### WHAT IS BEING ASKED
Pick out every line in the rows below that contains the string "folder", matching case exactly, and copy each one.

### Interface element rows
-- start --

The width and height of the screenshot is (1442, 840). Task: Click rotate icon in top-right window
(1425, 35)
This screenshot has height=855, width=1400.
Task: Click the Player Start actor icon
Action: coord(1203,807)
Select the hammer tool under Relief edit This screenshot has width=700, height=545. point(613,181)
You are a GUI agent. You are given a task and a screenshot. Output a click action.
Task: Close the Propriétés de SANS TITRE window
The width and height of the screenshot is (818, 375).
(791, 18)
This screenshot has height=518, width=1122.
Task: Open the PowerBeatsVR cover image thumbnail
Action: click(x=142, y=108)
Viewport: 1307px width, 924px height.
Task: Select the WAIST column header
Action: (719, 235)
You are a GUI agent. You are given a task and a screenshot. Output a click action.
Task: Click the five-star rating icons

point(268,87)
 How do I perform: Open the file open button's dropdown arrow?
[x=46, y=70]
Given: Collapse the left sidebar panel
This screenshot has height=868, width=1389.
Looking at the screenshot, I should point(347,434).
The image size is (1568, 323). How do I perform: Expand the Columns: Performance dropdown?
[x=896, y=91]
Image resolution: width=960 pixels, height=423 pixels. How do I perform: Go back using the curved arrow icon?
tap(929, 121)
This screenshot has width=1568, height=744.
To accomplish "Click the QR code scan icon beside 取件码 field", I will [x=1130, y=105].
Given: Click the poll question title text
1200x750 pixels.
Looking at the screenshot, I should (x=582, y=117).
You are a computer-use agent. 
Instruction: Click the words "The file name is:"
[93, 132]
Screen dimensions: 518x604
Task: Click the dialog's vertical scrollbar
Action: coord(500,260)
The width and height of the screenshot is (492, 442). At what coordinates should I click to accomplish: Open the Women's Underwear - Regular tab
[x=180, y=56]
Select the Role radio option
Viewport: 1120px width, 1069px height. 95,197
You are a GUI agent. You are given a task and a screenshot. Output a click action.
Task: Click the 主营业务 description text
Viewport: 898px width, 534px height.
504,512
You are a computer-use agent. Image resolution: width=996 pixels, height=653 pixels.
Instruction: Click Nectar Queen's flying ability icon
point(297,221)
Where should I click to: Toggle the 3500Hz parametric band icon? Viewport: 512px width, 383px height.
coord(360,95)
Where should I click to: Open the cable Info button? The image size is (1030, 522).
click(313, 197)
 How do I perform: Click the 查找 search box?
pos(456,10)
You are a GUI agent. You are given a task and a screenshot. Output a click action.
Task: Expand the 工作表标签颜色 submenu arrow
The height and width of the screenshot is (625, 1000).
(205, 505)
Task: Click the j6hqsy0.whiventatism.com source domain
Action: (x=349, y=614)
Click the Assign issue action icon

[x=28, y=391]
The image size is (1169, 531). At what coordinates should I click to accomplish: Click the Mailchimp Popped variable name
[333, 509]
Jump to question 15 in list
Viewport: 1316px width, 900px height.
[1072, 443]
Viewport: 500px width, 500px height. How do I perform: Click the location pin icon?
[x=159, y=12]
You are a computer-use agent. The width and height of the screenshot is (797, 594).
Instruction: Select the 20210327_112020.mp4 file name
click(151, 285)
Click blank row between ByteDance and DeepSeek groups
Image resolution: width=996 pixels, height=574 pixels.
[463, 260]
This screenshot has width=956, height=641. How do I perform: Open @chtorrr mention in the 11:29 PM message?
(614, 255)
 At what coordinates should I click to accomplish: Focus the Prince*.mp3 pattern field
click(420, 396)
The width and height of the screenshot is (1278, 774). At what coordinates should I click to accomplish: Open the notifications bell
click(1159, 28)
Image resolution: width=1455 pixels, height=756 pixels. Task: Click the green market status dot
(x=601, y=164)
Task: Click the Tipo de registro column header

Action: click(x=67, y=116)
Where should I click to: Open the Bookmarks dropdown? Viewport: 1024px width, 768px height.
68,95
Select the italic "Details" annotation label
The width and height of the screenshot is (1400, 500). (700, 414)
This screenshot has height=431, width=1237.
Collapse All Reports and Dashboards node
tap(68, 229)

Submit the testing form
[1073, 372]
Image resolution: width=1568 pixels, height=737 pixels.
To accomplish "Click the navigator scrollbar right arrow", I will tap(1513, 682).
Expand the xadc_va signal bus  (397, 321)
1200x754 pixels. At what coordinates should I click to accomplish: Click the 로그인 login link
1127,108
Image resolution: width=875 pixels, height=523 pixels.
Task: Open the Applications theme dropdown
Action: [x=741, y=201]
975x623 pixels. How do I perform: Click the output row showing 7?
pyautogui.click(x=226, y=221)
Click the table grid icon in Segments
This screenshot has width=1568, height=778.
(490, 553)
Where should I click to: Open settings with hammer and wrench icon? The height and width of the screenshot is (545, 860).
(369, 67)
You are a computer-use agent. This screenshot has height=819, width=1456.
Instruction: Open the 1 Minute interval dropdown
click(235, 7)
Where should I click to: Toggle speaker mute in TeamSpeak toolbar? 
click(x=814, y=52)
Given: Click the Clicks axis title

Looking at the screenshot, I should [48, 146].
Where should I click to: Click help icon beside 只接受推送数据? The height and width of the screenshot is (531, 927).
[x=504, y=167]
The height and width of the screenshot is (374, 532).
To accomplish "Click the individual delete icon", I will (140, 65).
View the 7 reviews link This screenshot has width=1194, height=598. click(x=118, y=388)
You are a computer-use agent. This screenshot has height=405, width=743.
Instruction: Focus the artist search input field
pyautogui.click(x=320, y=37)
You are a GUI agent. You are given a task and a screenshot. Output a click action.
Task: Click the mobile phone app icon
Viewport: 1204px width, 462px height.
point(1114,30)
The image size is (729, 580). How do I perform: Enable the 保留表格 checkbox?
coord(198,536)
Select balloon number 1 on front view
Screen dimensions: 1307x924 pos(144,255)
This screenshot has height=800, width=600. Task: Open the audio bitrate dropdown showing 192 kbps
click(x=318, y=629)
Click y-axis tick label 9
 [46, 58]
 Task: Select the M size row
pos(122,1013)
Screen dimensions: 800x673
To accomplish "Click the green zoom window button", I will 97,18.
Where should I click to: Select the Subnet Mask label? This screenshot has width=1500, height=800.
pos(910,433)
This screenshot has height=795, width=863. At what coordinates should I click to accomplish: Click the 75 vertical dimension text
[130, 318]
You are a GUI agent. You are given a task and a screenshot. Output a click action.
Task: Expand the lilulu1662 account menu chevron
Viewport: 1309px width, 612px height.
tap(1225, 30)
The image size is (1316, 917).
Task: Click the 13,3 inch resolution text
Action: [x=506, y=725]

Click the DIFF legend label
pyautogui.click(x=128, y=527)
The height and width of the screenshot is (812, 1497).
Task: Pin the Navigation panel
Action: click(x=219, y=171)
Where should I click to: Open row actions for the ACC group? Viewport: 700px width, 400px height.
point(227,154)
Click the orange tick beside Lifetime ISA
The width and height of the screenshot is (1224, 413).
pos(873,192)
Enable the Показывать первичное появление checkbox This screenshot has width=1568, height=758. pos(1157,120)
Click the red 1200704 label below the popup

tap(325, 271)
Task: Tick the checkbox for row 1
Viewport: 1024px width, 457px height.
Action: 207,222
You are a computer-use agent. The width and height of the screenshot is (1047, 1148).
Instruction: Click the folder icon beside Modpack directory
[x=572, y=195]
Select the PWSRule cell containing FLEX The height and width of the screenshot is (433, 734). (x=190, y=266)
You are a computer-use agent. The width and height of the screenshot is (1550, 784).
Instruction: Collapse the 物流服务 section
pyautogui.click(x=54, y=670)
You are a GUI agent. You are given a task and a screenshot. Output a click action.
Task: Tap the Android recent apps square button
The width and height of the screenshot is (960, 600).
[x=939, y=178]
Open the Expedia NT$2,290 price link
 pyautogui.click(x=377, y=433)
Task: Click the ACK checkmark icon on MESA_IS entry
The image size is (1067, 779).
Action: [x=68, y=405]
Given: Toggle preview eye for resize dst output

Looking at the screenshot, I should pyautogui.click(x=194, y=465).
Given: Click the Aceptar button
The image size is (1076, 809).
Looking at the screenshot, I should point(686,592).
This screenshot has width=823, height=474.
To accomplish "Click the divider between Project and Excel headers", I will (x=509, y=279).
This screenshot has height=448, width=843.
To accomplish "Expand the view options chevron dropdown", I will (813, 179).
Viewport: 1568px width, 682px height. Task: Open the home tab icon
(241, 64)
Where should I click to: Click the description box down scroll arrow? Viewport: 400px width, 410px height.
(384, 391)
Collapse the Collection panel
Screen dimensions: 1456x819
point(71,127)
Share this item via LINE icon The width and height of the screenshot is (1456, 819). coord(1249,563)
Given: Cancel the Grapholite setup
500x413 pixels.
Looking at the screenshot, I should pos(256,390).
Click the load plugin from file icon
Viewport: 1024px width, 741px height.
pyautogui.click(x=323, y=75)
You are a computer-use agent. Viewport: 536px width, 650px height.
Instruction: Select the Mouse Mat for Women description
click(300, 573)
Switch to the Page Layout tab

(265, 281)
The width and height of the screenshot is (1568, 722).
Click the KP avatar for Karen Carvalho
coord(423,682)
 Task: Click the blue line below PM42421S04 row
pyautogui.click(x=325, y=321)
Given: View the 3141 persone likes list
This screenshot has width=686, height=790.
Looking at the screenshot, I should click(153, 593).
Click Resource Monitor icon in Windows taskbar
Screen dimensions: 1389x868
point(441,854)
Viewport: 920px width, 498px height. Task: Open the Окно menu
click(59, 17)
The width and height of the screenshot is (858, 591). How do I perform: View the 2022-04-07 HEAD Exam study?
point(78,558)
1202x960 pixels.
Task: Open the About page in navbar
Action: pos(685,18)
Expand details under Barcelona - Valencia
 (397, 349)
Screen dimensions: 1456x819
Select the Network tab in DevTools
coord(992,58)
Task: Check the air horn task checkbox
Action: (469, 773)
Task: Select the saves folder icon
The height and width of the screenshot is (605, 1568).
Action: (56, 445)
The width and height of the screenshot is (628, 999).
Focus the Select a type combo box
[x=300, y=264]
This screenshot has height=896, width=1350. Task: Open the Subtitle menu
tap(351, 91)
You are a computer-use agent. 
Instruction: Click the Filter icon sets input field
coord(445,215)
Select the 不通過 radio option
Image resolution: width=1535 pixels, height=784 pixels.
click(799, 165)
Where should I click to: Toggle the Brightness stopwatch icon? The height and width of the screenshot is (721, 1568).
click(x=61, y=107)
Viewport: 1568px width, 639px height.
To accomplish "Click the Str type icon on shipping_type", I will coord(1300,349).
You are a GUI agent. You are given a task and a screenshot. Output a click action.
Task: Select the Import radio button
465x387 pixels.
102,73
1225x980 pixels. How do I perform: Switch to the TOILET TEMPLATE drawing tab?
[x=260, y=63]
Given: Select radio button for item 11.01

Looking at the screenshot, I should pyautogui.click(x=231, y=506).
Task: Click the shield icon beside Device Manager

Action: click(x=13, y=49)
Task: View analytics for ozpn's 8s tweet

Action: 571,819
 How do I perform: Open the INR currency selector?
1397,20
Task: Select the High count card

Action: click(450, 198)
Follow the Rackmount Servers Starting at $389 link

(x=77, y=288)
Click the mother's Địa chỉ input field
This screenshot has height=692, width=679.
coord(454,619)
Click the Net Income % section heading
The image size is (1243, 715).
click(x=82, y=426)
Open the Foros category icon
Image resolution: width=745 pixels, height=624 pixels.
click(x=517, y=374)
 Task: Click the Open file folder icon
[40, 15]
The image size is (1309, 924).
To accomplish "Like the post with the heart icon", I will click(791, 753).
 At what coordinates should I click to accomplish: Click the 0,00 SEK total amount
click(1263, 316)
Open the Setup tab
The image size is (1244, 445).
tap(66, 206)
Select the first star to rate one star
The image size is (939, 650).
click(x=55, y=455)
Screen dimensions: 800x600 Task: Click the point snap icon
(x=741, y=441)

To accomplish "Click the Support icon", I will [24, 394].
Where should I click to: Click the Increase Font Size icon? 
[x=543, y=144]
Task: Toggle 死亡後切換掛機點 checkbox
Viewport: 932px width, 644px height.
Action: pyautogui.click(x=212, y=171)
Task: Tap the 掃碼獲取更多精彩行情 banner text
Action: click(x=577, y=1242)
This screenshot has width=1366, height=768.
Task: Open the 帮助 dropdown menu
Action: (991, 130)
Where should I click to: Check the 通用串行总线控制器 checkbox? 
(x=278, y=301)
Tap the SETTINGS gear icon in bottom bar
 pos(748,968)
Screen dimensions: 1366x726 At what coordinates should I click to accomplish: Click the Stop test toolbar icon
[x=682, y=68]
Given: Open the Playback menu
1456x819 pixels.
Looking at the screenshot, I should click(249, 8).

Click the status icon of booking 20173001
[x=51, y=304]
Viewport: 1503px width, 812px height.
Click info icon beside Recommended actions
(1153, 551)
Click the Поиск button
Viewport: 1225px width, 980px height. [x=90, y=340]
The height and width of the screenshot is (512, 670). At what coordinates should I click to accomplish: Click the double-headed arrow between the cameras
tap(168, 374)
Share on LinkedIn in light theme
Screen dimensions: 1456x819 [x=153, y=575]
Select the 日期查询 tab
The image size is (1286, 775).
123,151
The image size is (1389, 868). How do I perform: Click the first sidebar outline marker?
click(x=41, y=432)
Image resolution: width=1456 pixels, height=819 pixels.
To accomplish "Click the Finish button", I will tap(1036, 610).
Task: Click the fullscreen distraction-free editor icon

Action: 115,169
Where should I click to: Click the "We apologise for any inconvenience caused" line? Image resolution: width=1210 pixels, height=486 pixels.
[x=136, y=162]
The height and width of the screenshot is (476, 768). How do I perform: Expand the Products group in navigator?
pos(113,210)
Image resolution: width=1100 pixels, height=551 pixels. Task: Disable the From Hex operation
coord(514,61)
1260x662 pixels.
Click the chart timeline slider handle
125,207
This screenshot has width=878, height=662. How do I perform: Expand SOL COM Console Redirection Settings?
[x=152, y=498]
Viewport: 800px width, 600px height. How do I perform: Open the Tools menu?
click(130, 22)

-- end --

### ANSWER TO THE TASK
Instruction: Click the folder icon beside Modpack directory
Task: Select the saves folder icon
 Task: Click the Open file folder icon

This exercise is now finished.